Heismeyer is aware of this, so he got to brainstorming. At 6-foot-3 and 290 pounds, he’s a big man with a self-admitted big appetite. He also knows a family friend that has many connections to restaurant owners in the St. Louis area, where he hails from. Whether it was for money or free food or clothing, Heismeyer said he “would do anything” to get his name out.

That included his choice of number, which was a calculated decision prior to his first year in Columbia in expectation that NIL legalization was coming. Between restaurant deals, clothing sales and various other ventures (such as with an insurance agency), Heismeyer said he’s already made over $1,000.

“In the beginning, it was a straight we contact them (situation),” Heismeyer said of getting endorsements. “I wasn’t super well-known or anything, I was kind of trying to build my following. I was like, ‘Hey, I’ll come here and do a shoutout post and I’ll take a free meal.’ … And things started going well and kept passing around (and) it kind of blew up, and now I’ve got people hitting me up.”

In line with his hashtag, the St. Louis area is where he’s done most of his posts so far, but he also reached out to Nothing Bundt Cakes in Columbia. He’s had a couple of posts promoting the bakery, one of which involves a “bundtini,” a bite-sized cake, being dwarfed in his hand.
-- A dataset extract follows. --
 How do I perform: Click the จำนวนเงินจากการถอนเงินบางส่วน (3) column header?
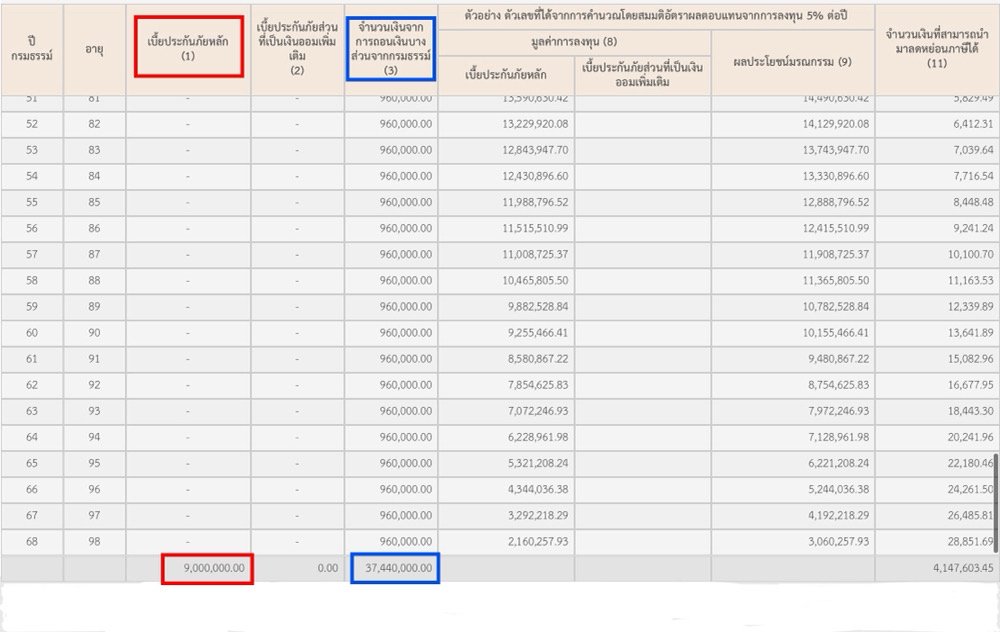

Alexis Keeling, one of the bakery’s managers, was working when Heismeyer did a promotional appearance with the staff in July. For a few photos, he got a pink T-shirt identical to what many members of the staff wear along with a few cakes to take home. She said that there’s been new customers who’ve come to the bakery and cited Heismeyer’s post as the reason why they stopped by.

“He was really fun to work with,” Keeling said. “He was a little shy at first, but we are a bakery full of women and we all have big personalities, I think it was just a lot to handle. … We definitely enjoyed having him and he was really nice and sweet and polite to all of us.

“The athletes, obviously hundreds if not thousands know them and see their face every single day in football on TV or in games. They hear them, they see their numbers. But I think it definitely helps us to get our name out (and) for him to advertise.”

Heismeyer’s current reach is mostly local, but he’s thinking large. He’s a frequent visitor to national fast-food chicken joint Raising Cane’s, having done a promotional deal with a St. Louis-area location, and he’s been in contact with the owner of the location set to open in Columbia later this year in the hope for more promos.

The belief that NIL is going to turn college football’s stars into millionaires could very well turn into reality, considering the drawing power the sport’s elite bring to their universities. But it also creates opportunities for those lower in the pecking order.

For Heismeyer, all it took was a hungry stomach and a sense of humor.

“Guys like me … you play O-line, everyone overlooks us,” Heismeyer said. “But I’m also a young guy, I haven’t really done much for people to know my name. So that’s why I’m being creative, the number 69 is a huge marketing point for me. That’s like gold, and it sells to anybody from the age of 16 to 40.”